In 2012, Faber said he knew it had come time to install some sort of head coach. His short list included Ludwig and former UFC featherweight Mark Hominick. In the end, Faber chose Ludwig because he felt the 170-pound Ludwig could also help Team Alpha Male develop fighters beyond 155 pounds. By December 2012 he was named head coach and in 2013 the results have been obvious.
“It was basically what we needed,” Mendes said. “Before it was just all of us working together and helping each other out, and sharing techniques, searching for what was right. And we didn’t have it. But having Duane come in, who’s been in the UFC for a long time has been great. He came in and grabbed the team and said this is the Bang system and we’re going to implement it. But what was cool was he knew a lot of what we were doing was working well, but just some things needed to be added or switched up. Fine-tuned. And that’s what he did.
“That head coach figure is important for me as someone I can believe in and trust to tell me what I’m doing right or wrong, what’s working or not,” Mendes added.

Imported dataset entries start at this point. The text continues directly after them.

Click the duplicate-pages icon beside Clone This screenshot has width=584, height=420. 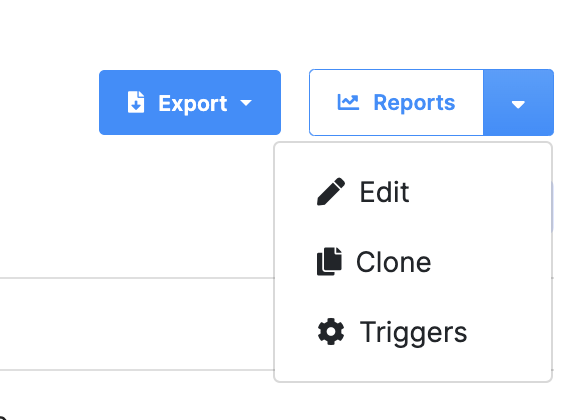click(329, 261)
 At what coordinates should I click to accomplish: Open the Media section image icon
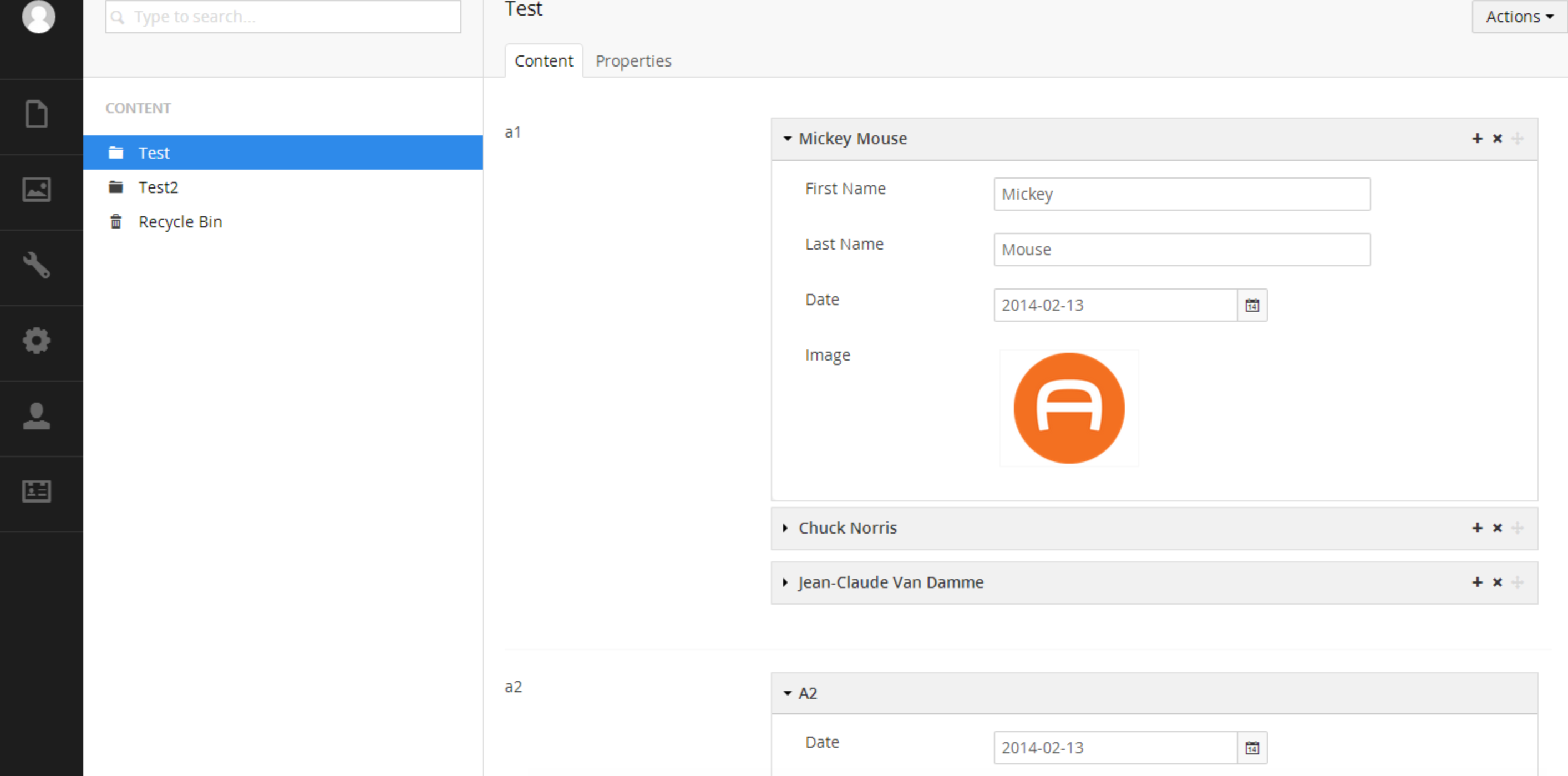(x=37, y=189)
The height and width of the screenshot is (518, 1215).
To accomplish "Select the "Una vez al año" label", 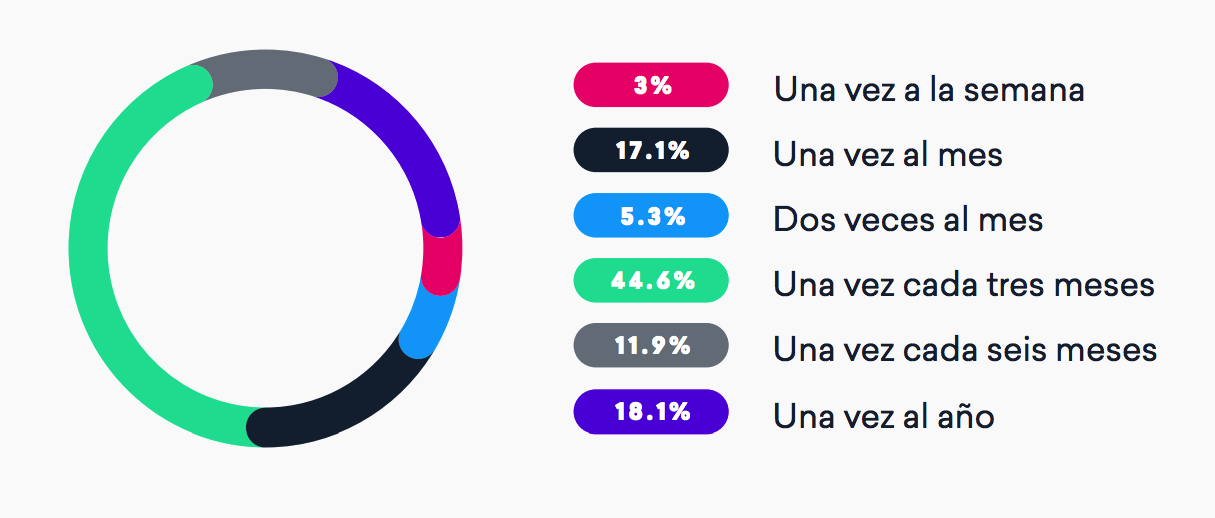I will 884,415.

However, Faber’s leadership is the focal point of Team Alpha Male. He’s shaped the team and its philosophy often at his own expense -- even allowing fighters to live at one of the several houses he owns in Sacramento. But he’s also aware enough to recognize that when his team grumbled for more structure and a head coach, he had to go get one. And he has tried to help equip members of his team with the same tools that made him successful.
Faber provides sports psychology and life coaching sessions for Alpha Male teammates, as well as marketing and career advice. It is a tight-knit team enjoying a pinnacle of success right now.
“I had the greatest support system a person could have in my family. But some guys never had that,” Faber said. “So I’m trying to give them those same tools and that same support that I got.”
With his latest title shot approaching this week, he will rely on that support. And like everything else he does with Team Alpha Male, if he wins the title, he’ll share it with them.